The man killed when his replica Spitfire crashed at an airshow in Adelaide was an outstanding engineer and pilot, fellow Spitfire enthusiast Langdon Badger says.

Roger Stokes died on Sunday when the plane he built from a kit plunged into a factory carpark at Salisbury.

Mr Badger said he did not believe the crash was the result of pilot error.

"It is a tragic loss," he told ABC radio on Monday.

"He was a lovely fellow and a brilliant engineer and an excellent pilot."

Mr Stokes, 73, had spent four years building the three-quarter-scale Spitfire, spending about $250,000 in the process.

In an interview in 2010 he said he had always been impressed with the shape, finding it funny that something so beautiful was produced to fight a war.

"It's a dream to fly. You pilot it around the sky pretty well anywhere," he said.

"I get as much enjoyment out of other people's enjoyment because everybody loves it."

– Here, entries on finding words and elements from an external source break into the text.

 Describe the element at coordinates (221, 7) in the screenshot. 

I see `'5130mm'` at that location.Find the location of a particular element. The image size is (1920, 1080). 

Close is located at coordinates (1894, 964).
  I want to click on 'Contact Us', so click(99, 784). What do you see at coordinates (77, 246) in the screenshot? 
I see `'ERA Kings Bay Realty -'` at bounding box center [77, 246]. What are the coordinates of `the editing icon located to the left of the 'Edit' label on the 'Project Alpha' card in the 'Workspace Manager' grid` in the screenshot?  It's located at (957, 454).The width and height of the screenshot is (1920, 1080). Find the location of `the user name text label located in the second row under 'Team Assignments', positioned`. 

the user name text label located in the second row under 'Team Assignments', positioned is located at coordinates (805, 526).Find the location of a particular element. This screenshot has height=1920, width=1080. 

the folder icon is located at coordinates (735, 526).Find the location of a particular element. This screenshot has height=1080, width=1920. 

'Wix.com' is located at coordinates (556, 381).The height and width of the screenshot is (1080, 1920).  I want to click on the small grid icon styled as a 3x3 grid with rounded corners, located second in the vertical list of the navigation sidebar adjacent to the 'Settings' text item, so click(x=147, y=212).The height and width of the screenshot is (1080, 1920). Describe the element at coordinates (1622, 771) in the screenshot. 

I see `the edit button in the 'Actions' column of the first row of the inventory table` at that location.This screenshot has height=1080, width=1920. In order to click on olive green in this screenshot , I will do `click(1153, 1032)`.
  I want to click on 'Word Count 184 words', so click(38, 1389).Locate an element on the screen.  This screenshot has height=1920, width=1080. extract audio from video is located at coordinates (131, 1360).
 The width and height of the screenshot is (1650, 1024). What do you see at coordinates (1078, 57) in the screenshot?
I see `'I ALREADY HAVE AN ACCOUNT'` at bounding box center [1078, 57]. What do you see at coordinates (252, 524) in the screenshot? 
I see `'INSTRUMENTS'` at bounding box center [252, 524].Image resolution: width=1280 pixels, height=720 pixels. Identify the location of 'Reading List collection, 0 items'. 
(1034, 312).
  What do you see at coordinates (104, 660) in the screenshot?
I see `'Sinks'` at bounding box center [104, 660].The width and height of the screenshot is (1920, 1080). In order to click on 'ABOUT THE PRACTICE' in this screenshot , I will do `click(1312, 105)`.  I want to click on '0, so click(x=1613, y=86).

Witnesses to Sunday's crash told the Adelaide Advertiser the Spitfire went into an uncontrolled nosedive close to a soccer oval.

One said the plane appeared to do a barrel roll when a wing gave way.

"It was twirling, turning on its back and going nose first," he said.

Police said it was lucky the plane had crashed into a closed-off carpark rather than into nearby houses or the soccer field where a game was in progress.

They are preparing a report for the coroner. Australian Transport Safety Bureau officials will also investigate the crash.

Air show organisers cancelled the rest of the event.